Cirbp, also known as cold-inducible RNA-binding protein, is a general stress-response factor in vertebrates. It has an RNA-recognition motif and a regulatory domain rich in RG/RGG motifs. Cirbp binds mRNAs under various stress conditions (such as cold, infections, UV, hypoxia) and regulates their stability and translation. The proteins encoded by its target mRNAs are involved in key stress-responsive cellular pathways like apoptosis, inflammation, cell proliferation, and translation [4].

In a rat heart transplantation model, Cirbp-KO rats' young donor hearts showed attenuated hypothermic cardioprotection, indicating Cirbp's role in this process. Aged donor hearts with decreased Cirbp expression had severe ferroptosis after transplantation, and restoring Cirbp expression improved hypothermic cardioprotection. The mechanism involves Cirbp's regulation of dihydroorotate dehydrogenase (DHODH) expression, which affects ubiquinone reduction, lipid peroxidation, and ferroptosis [1]. In nasopharyngeal carcinoma cells, Cirbp inhibition enhanced the anti-tumor-killing activity of hyperthermia, while overexpression induced hyperthermia resistance. ThermomiR-377-3p improved hyperthermia sensitivity by suppressing Cirbp expression, and Cirbp affected DNA damage repair, stemness, and apoptosis [2]. CIRBP deficiency in cardiomyocytes led to increased apoptosis induced by diverse chemotherapeutic agents, and exogenous CIRBP mitigated doxorubicin-induced cardiac apoptosis and dysfunction by repressing OGFR [3].

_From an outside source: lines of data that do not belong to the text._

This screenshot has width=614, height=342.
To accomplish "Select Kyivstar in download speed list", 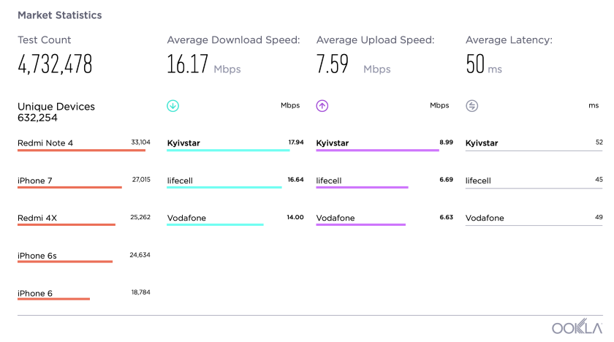I will [x=183, y=143].
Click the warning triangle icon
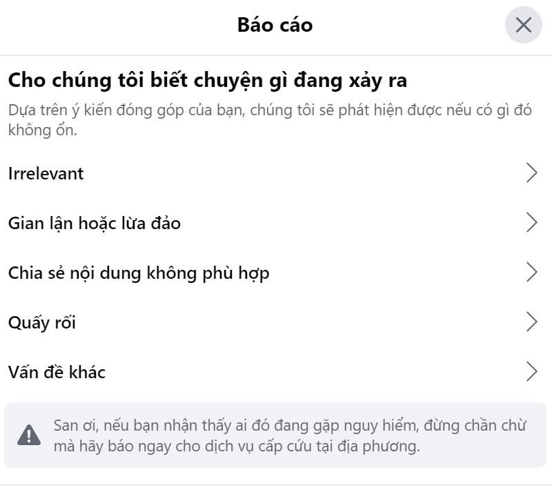The height and width of the screenshot is (490, 552). (29, 434)
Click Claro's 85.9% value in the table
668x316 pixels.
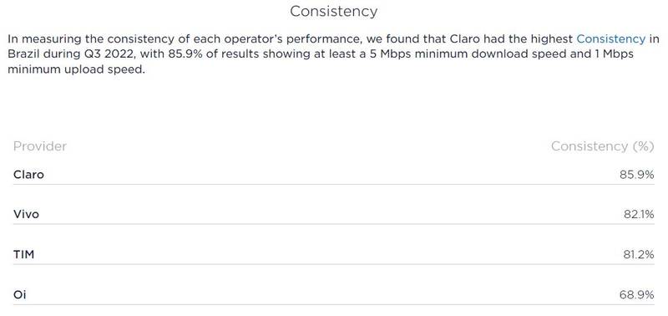(x=637, y=175)
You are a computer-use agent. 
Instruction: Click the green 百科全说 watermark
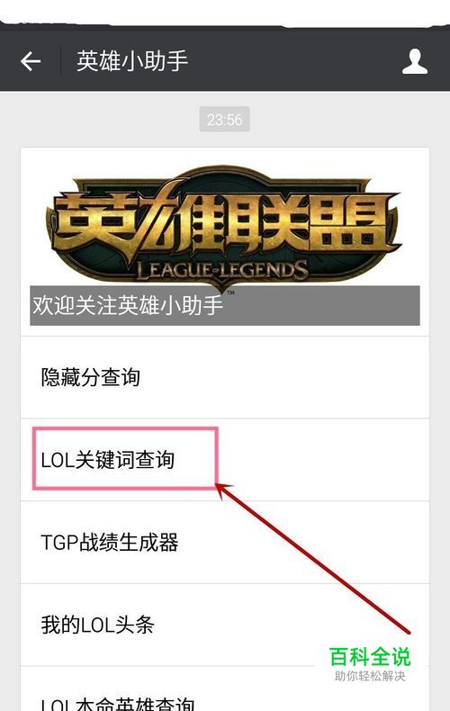pos(370,657)
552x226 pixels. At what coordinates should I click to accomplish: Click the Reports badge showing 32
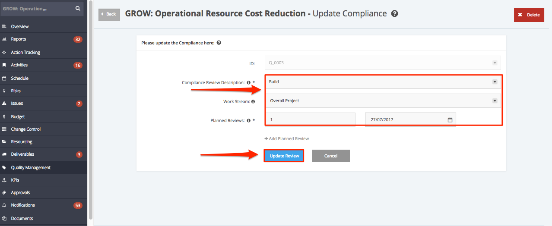[78, 39]
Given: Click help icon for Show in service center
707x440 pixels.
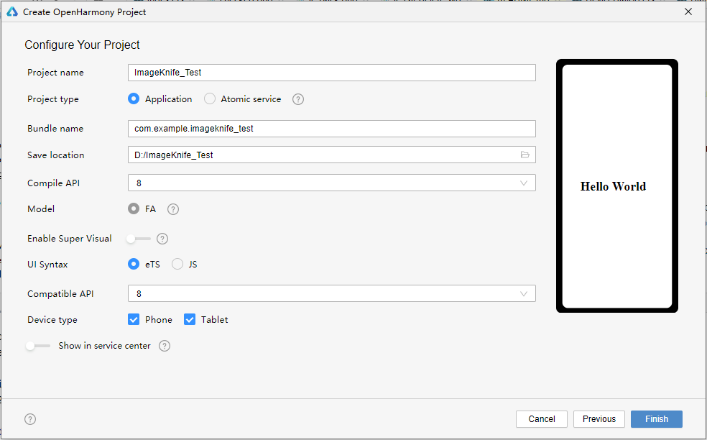Looking at the screenshot, I should tap(165, 346).
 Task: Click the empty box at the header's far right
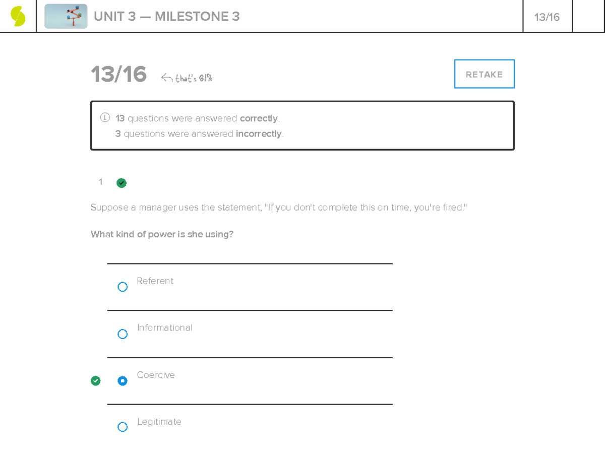pyautogui.click(x=588, y=16)
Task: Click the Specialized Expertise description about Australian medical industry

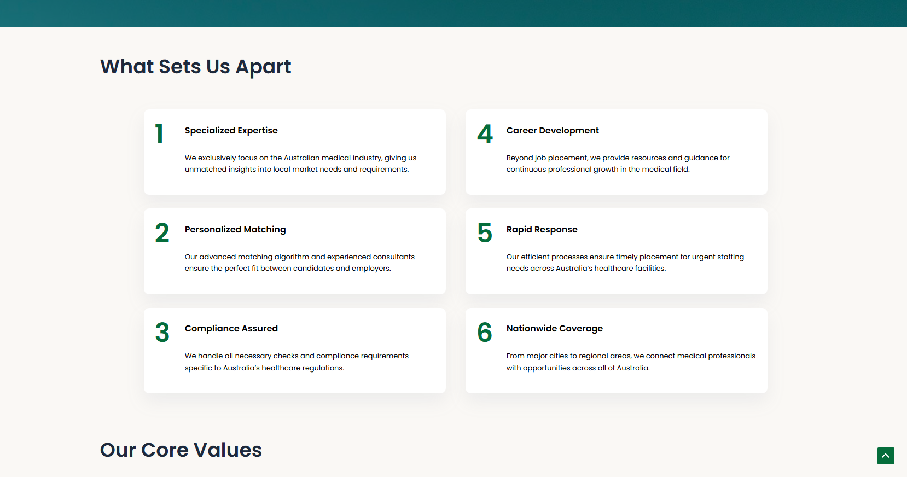Action: coord(300,164)
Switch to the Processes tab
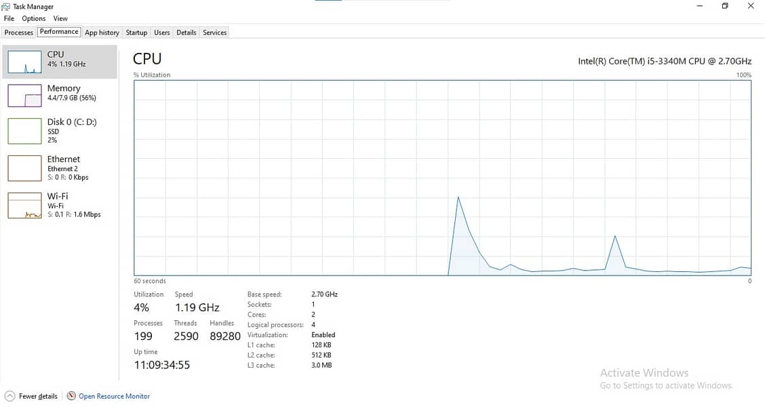 coord(18,32)
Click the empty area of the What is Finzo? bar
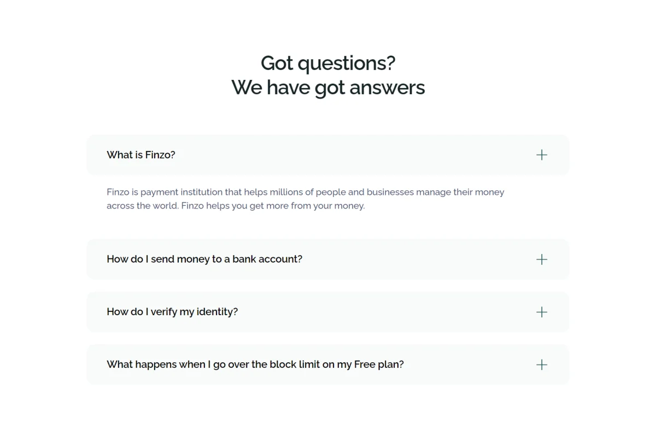 coord(355,155)
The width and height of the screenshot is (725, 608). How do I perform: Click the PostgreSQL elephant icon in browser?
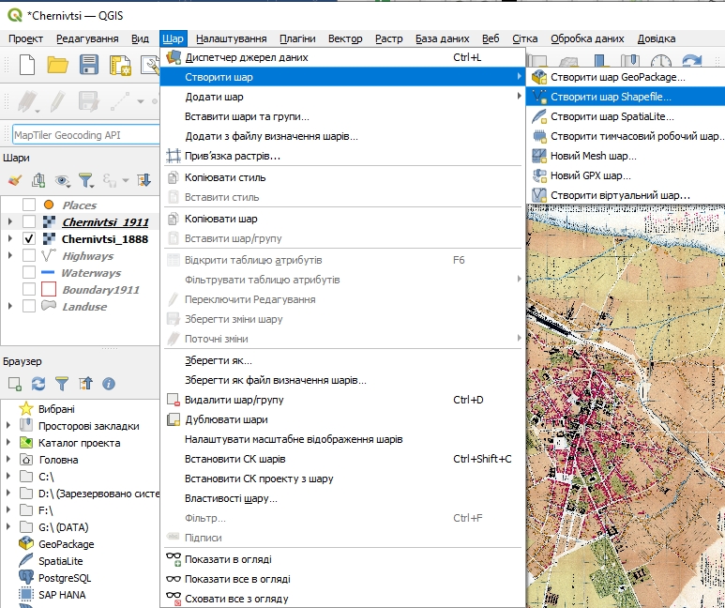26,578
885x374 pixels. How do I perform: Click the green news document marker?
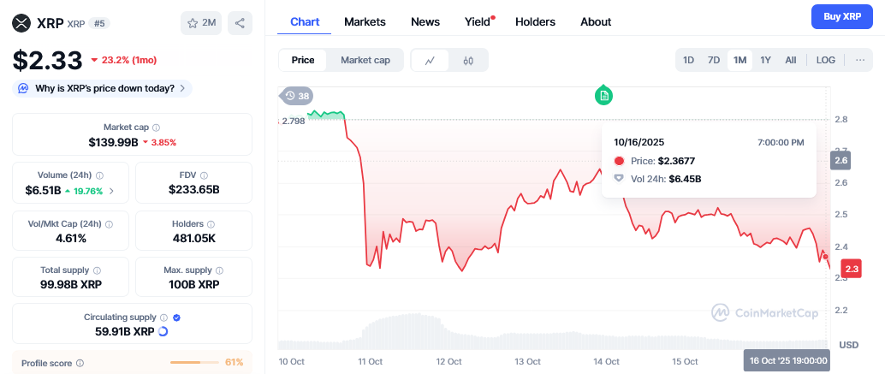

In conclusion, Cirbp plays crucial roles in multiple biological processes, especially in stress-related responses. Gene knockout models, like the Cirbp-KO rat in heart transplantation studies, have revealed its importance in hypothermic cardioprotection, hyperthermia response in cancer cells, and chemotherapy-induced cardiotoxicity. These findings provide insights into potential therapeutic strategies for heart transplantation, cancer treatment, and protection against chemotherapy-related heart damage.